• _WORK REQUIRED_
The response must be the exact lines from the line holding "Given: Open Celta" through the end of the entries, with no pictures and nothing else.

+++ MATERIALS PROVIDED

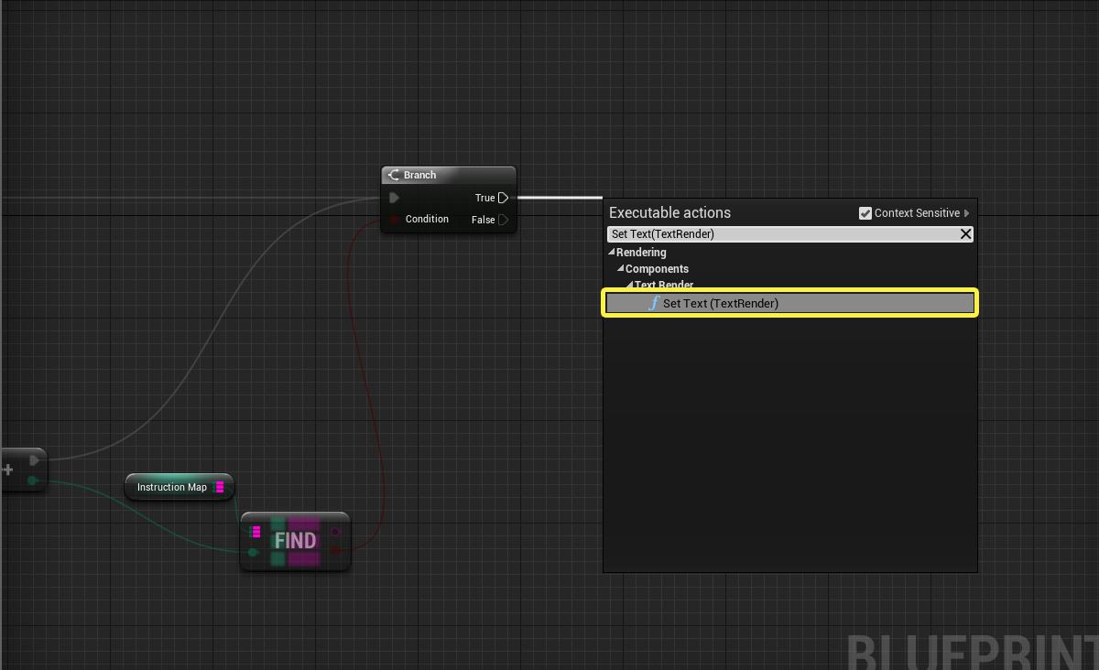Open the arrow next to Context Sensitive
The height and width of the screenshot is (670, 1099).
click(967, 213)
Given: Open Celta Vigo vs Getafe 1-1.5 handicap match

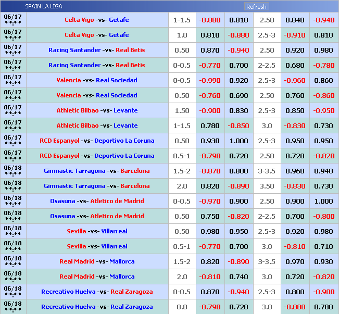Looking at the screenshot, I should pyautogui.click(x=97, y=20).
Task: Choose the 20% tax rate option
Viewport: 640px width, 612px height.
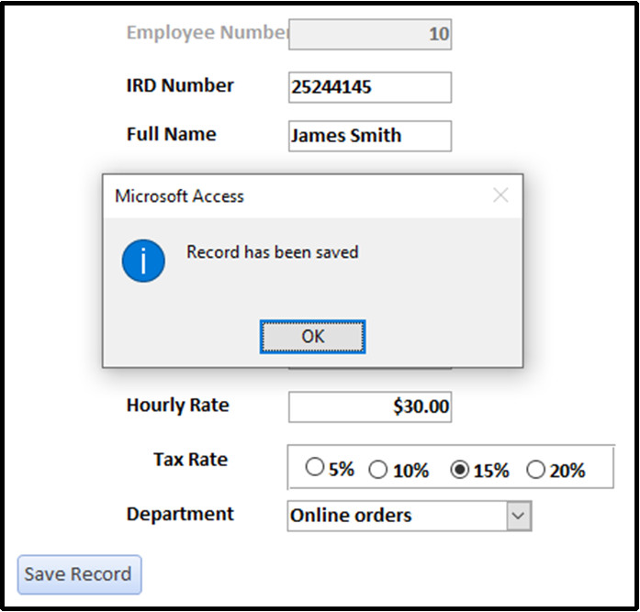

++++++

• _EXERCISE RESULT_
Given: Open Celta Vigo vs Getafe 1-1.5 handicap match

Looking at the screenshot, I should pyautogui.click(x=97, y=20).
Task: Choose the 20% tax rate option
Viewport: 640px width, 612px height.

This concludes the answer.